The Day Before
Aoife, The Wedding Planner
All of the wedding party are here now. Things are about to crank into another gear: there’s the rehearsal dinner this evening, with the chosen guests, so the wedding really begins tonight.
I’ve put the champagne on ice ready for the predinner drinks. It’s vintage Bollinger: eight bottles of it, plus the wine for dinner and a couple of crates of Guinness—all as per the bride’s instructions. It is not for me to comment, but it seems rather a lot. They’re all adults, though. I’m sure they know how to restrain themselves. Or maybe not. That best man seems a bit of a liability—all of the ushers do, to be honest.
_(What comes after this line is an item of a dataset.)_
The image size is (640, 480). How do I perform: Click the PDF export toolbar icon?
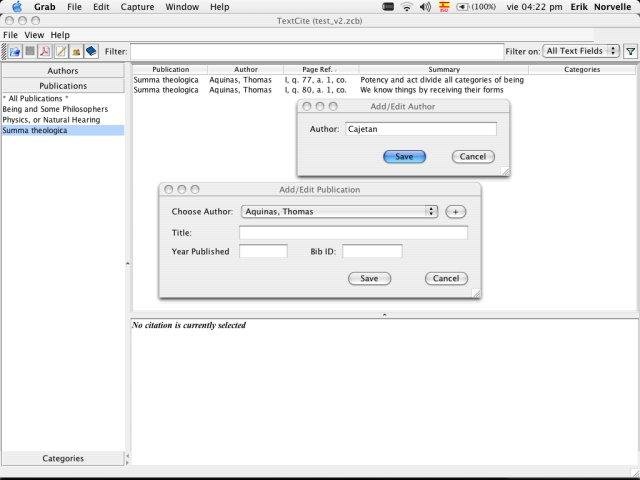[44, 51]
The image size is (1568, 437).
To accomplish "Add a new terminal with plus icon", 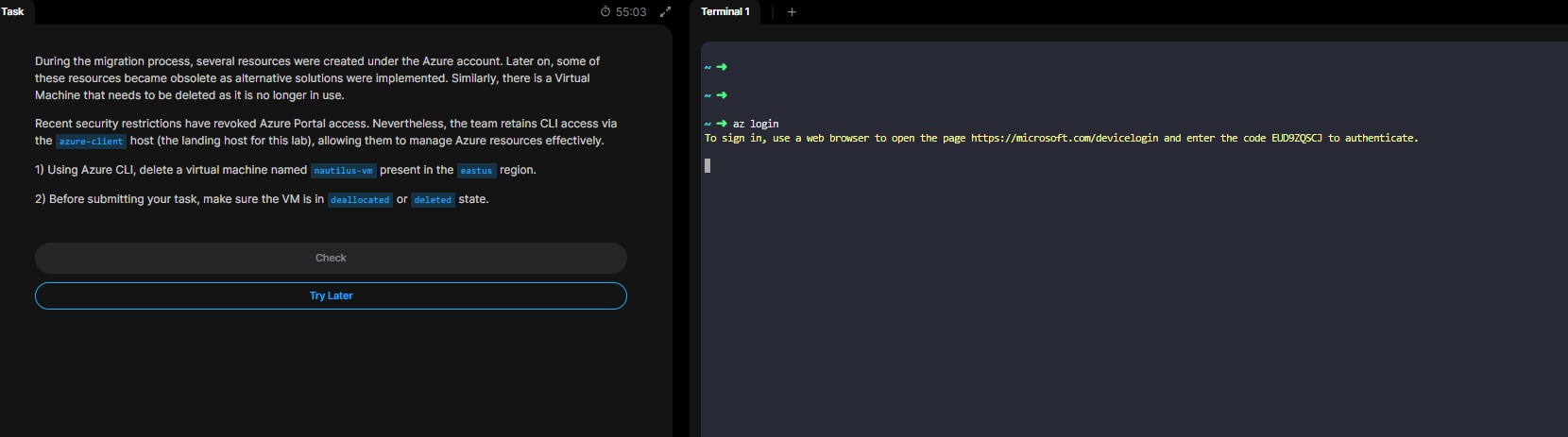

And the bridesmaid—the bride’s half sister—I’ve seen her on her solitary wanderings of the island, hunched over and walking fast like she’s trying to outpace something.
You learn all the insider secrets, doing this sort of work. You see the things no one else is privileged to see. All the gossip that the guests would kill to have. As a wedding planner you can’t afford to miss anything. You have to be alert to every detail, all the smaller eddies beneath the surface. If I didn’t pay attention, one of those currents could grow into a huge riptide, destroying all my careful planning. And here’s another thing I’ve learned—sometimes the smallest currents are the strongest.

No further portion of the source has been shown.